Is not easy to write wikipedia, but as Don Norman would put it, it's complexity lies in the task, not in the tool. We're trying to write the biggest book ever after all. So I believe than automating some tasks would certainly have big trade-offs. The first rule of Wikipedia:Usability guide for future improvements (wich I just wrote up) is Never mix human readable with computer readable, not if it makes it more dificult to humans.
Let's suppose there was a automatic tag summary. Writting {summary:history of haiti} or {intro:history of haiti} would dysplay respectively the first paragraph or the first line of history of haiti.
Imagine how nice! This way you could put a small summary of haiti in many other articles, one that would be automatically updated. Imagine the ease on wich editing one article would in fact change a lot of others. And then you just needed to put many summary togethers and you would have a ready made history of the caribean, history of latin america, history of the XX century and so on. Wouldn't it be great?
In fact no. An article on history of a region is way more than the sum of it's parts. A good summary of an article is not the same of a summary that should fit in other articles like days. They may be good starting points, and many good articles have started from copy pasting parts from others - and the editing them together. The end result would be articles harder to read and harder to edit.
Keep wikipedia on an human scale, do not artificially inflate it. It has been working.
- I don't think this is quite what I was proposing. I wasn't saying that entire articles should be cobbled together by machine from other articles; my first priority was dealing with things like lists. Who was born in a certain year, and why they're on Wikipedia. That could be done automatically, rather than having robots or people trying to handle it. Likewise, a list could be quickly generated of all landmarks in a certain US state. This is not meant to be a replacement for actual articles. --Golbez 22:18, Dec 12, 2004 (UTC)

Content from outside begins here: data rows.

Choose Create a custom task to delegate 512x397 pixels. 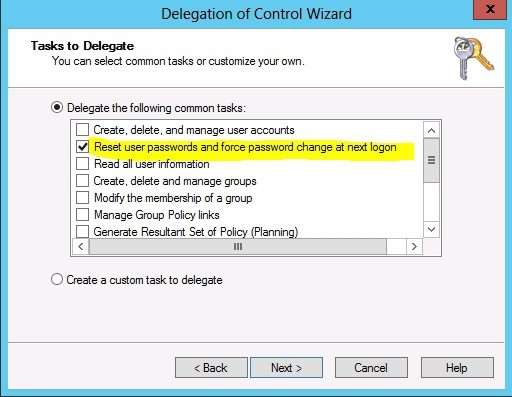(57, 279)
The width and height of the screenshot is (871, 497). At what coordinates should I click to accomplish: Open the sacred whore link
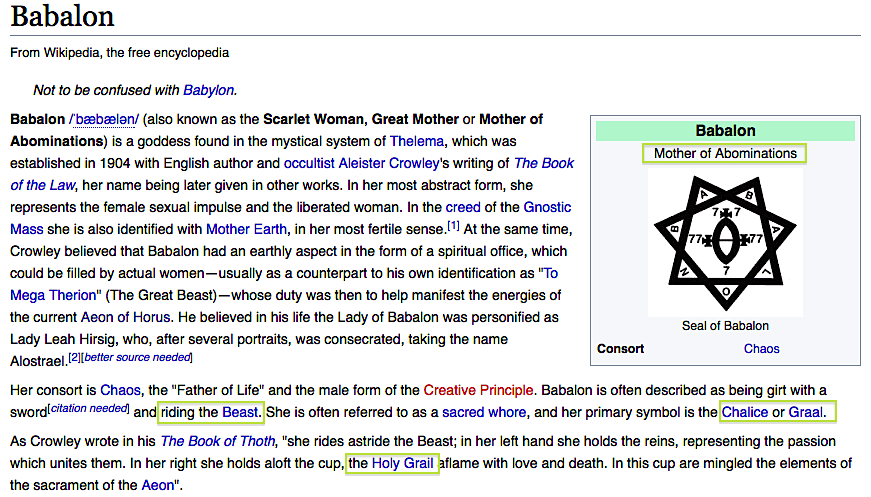484,412
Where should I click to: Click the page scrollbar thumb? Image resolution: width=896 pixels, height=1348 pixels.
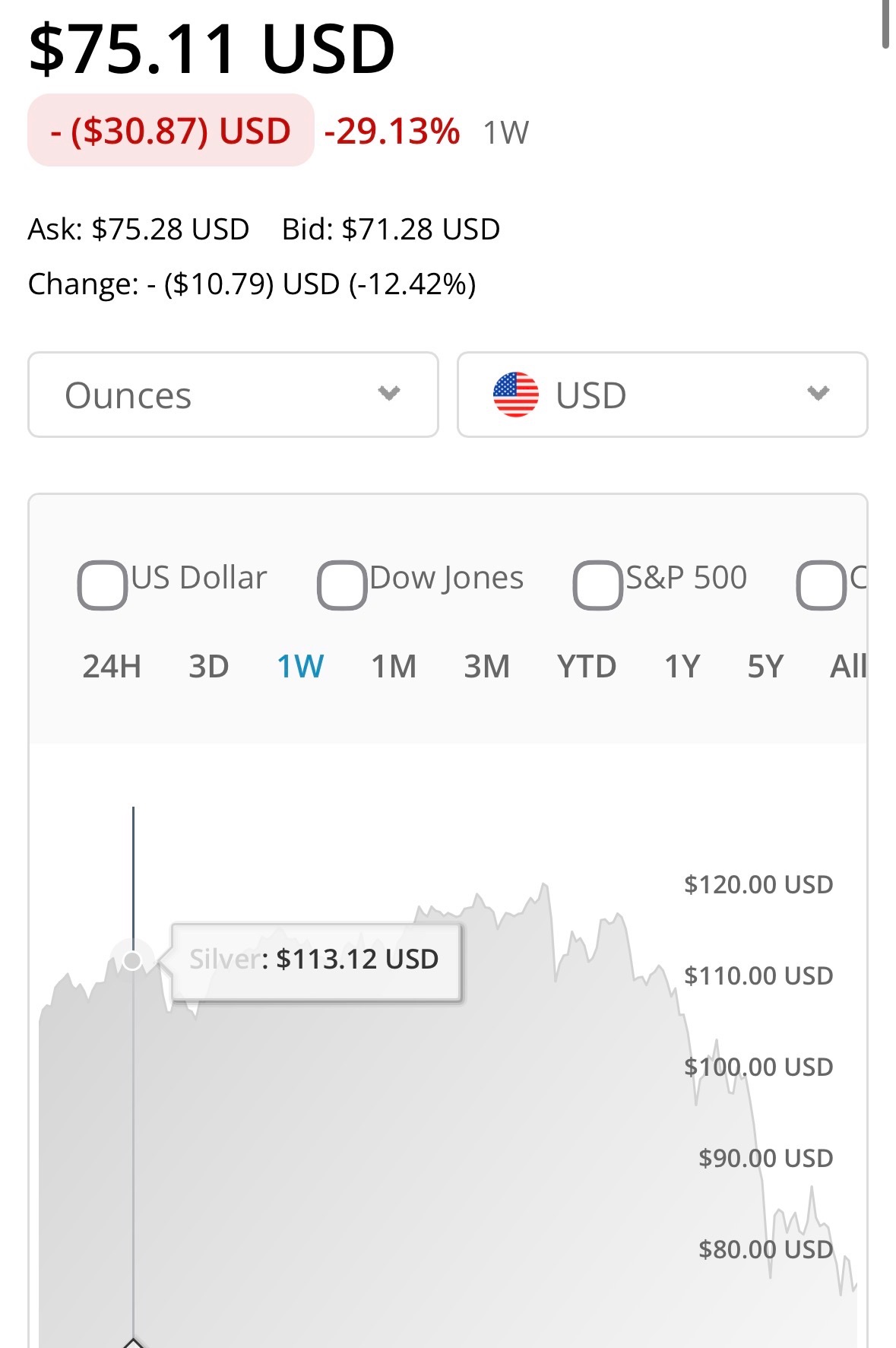[x=885, y=23]
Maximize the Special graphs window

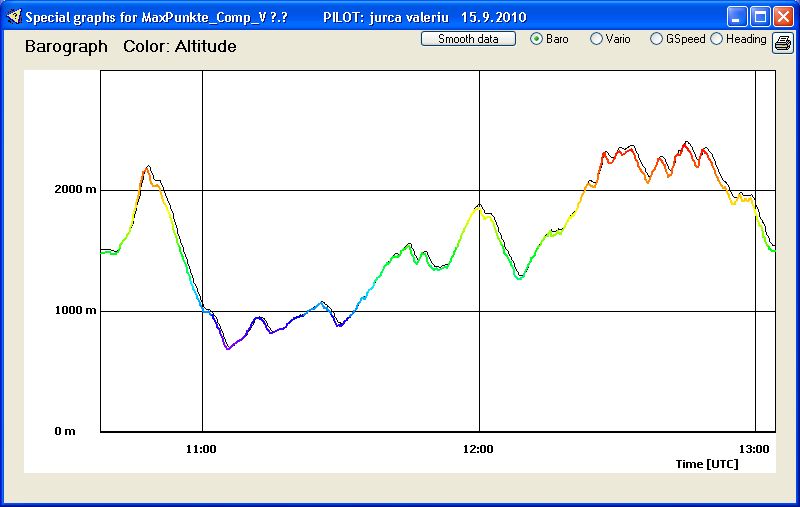pyautogui.click(x=760, y=17)
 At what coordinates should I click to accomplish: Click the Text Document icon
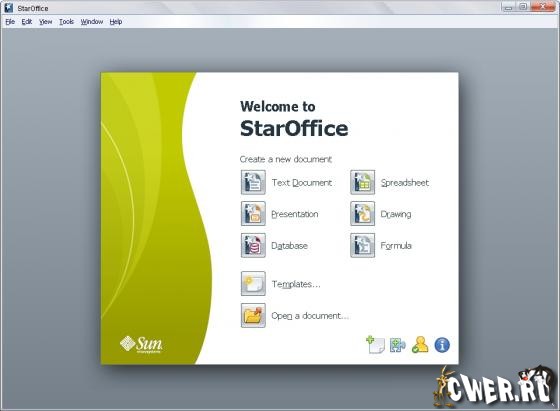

But there is something to be said about semantics. Computers are able to read facts, not understand articles. Semantics are not in the body of text, but in those tables at the right.
In fact those tables themself present problems. Each user creates them differently, some use html (<HTML><TR><TD>a totally unreadable code</TD></TR></HTML>) table others use wiki tables (|------- a clever code, but gets complicated when you want to add colors or control size) some even use . The result is a table that is hard to edit, hard to personalize and mainly something that our user number one sees as plain noise.
So, I propose a different approach, the article should keep not a table, but just the info. I'll explain by example.
In the Kyoto article, instead of a table there should be a tag like that:
{{ City Capital: [[Kyoto]] Population: 2,644,331 Pop_density:573/km² Map:[[Image:Japan_kyoto_map_small.png]] Region:[[Kinki region|Kinki]] }}
This would act as two things, first as a template, just as if the user was using the Template:city, by putting a {{city}} tag. Secondly would act as a variable setter, creating variables called “Population” or “Map” and assigning them the values. Maybe we should not even use the name Variable, as this is a programming jargon and, as I said before we do not want to seem that wikipedia is for programmers. Notice that I’m not saying something as
Var: CityName.local= “Shacbiss”
But a simple syntax, in which the word between the line break and the : sign is the variable name and everything after the : and before the next line break is the value.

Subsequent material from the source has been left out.